Here’s the full article published by “Creator” about the creation process of new Flux Pavilion music video “Pull the Trigger”
Odds are, you’ve never wondered who makes those GIFs you use. Sometimes it feels like GIFs come out of nowhere: loops of pixels that are found growing naturally in fertile regions of the web like mushrooms, free to be picked and used by whoever finds them.
That freewheeling attitude seems to be what led to the unsolicited use of more than a dozen GIF artists’ work last summer to create a social media visual for the Flux Pavilion and NGHTMRE collaboration “Feel Your Love.” None of the artists were contacted, and none of their names or websites were credited. Needless to say, the creators weren’t thrilled.
GIF artist Kyttenjanae accused those involved of ripping off her work, as well as that of the other artists featured in the visual. Flux Pavilion, aka Joshua Steele, and his label Circus Records responded quickly, first providing credit to the artists and later taking down the video per the artists’ request. “Quite quickly, we realized that something had gone wrong, as a team and as a project,” says Steele. “We jumped in as soon as possible to connect with the artists and make it clear that we were all upset by the situation and were keen to work with them and make it right.”
Afterwards Jonah Nigro, aka Popsicle Illusion, approached Circus Records with a proposition for another music video, contracting GIF artists to create original work for a new song. Many of the original artists signed on to the new project.
What started as controversy is now the new Flux Pavilion music video for the track “Pull The Trigger,” directed by Popsicle Illusion.
The video is intended to be the origin story of Steele’s new stage look for his ambitious Flux Pavilion tour, Around The World in 80 Raves. It follows his digital avatar as he navigates mineral eruptions created by Portuguese duo FalcaoLucasand Pi-Slices, black and taffy mannequins by Matt Corbin, polygonal mandalas by Hexeosis and Luis Aretuo, and rainbow-tinged psychedelics by Popsicle Illusion.
“I’m really happy with the result,” says Steele. “The artists were amazing to work with and it’s been a joy to watch their work grow around mine.”

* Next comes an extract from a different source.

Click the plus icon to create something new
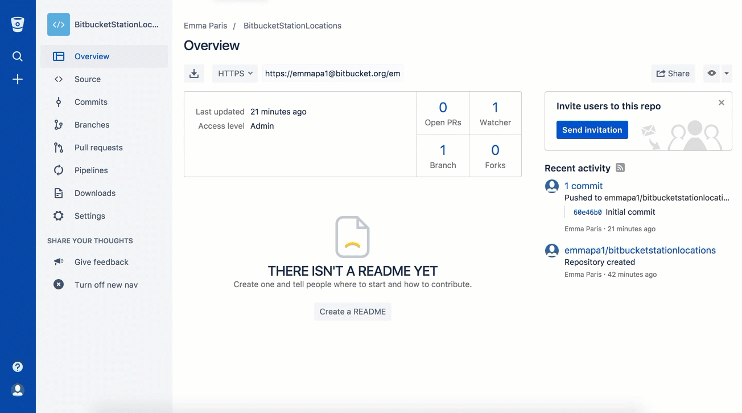 (x=17, y=79)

ll in all, this incident of copyright infringement turned out in the best possible way. Circus Records and Steele were both gracious in the way they handled the situation. “It was a collective error from all involved,” says Andrew Neill of Circus Records. “We all learned some lessons with this.” But other cases of infringement don’t always turn out so rosy. In 2015, Diplo faced similar charges of appropriating Rebecca Mock’s GIF art. And artist Max Hattler sued Bass Nectar for using his work during their concerts.
“Most internet artists who start gaining recognition experience this,” Illusion says. “I’ve found my work used by businesses on their social medias, as album artwork, in video edits for musicians, as well as the odd Facebook ad.”
To a certain degree, this problem comes with the territory. GIF animators work in a medium that co-evolved with a culture of rapid internet sharing. The same forces that propagate these artists’ work can also cause the artists themselves to fall into anonymity, unless they speak out.